- **INFORMATION SUPPLIED**:
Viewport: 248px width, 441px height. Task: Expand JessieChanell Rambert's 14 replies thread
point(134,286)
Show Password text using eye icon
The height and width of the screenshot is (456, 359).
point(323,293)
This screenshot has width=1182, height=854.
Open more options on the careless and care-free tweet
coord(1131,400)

...

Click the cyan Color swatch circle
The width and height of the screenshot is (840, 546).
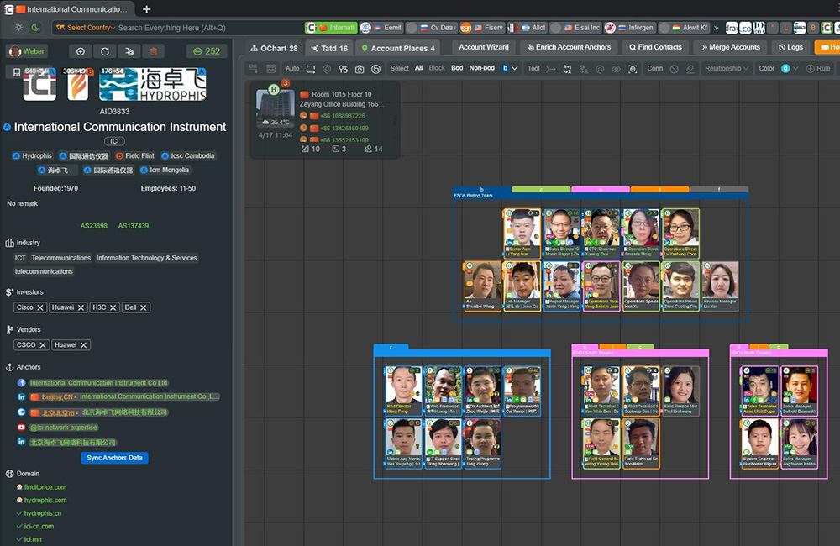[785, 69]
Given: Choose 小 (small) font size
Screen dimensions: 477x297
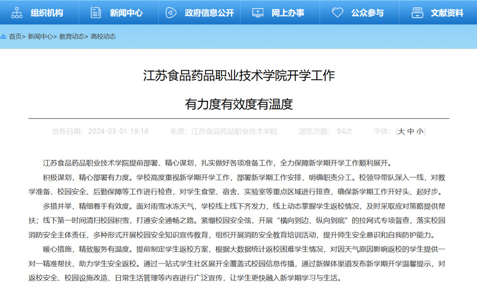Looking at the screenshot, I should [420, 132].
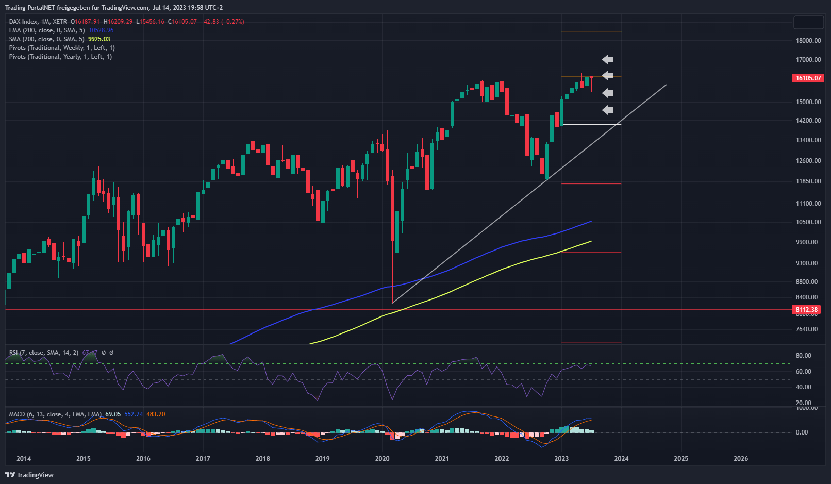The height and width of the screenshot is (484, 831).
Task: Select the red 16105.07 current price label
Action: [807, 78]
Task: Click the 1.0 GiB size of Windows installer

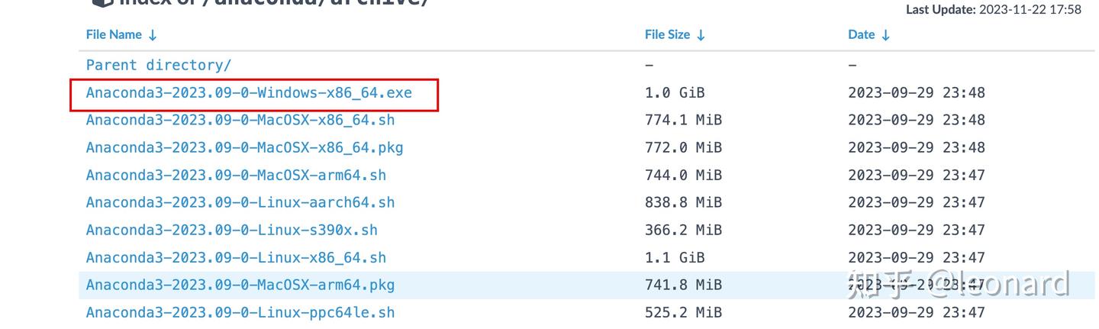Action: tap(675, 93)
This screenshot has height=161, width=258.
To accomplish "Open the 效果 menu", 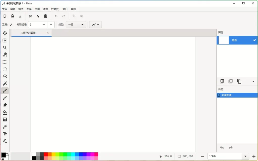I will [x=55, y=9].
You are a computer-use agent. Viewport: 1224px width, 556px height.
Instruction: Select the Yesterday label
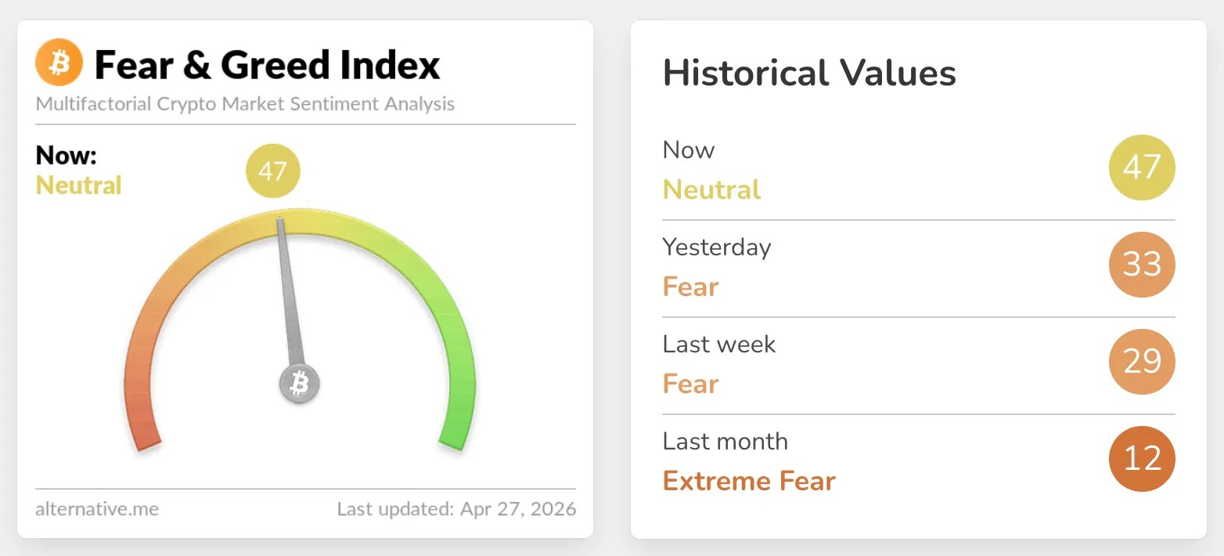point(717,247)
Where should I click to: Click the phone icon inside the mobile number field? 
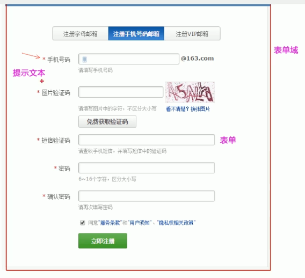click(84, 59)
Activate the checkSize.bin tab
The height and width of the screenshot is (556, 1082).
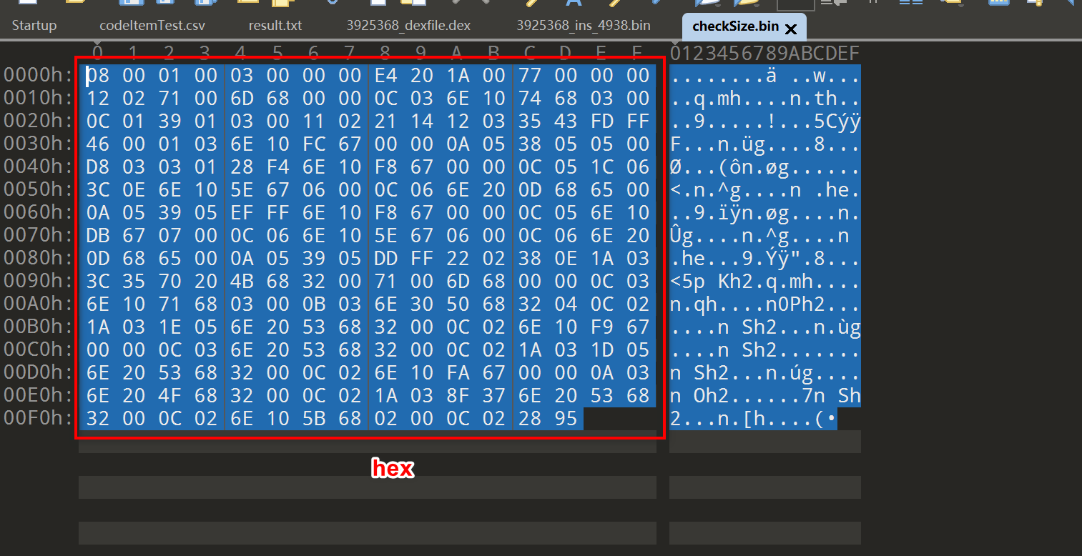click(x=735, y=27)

- **GOAL OF THE EXERCISE**: Rewrite the lines from the one holding "Viewport: 248px width, 441px" through the one holding "coord(1131,400)", inclusive, with "tweet" swapped for "post" and nothing else changed.

- **RESPONSE**:
Viewport: 248px width, 441px height. Task: Expand JessieChanell Rambert's 14 replies thread
point(134,286)
Show Password text using eye icon
The height and width of the screenshot is (456, 359).
point(323,293)
This screenshot has width=1182, height=854.
Open more options on the careless and care-free post
coord(1131,400)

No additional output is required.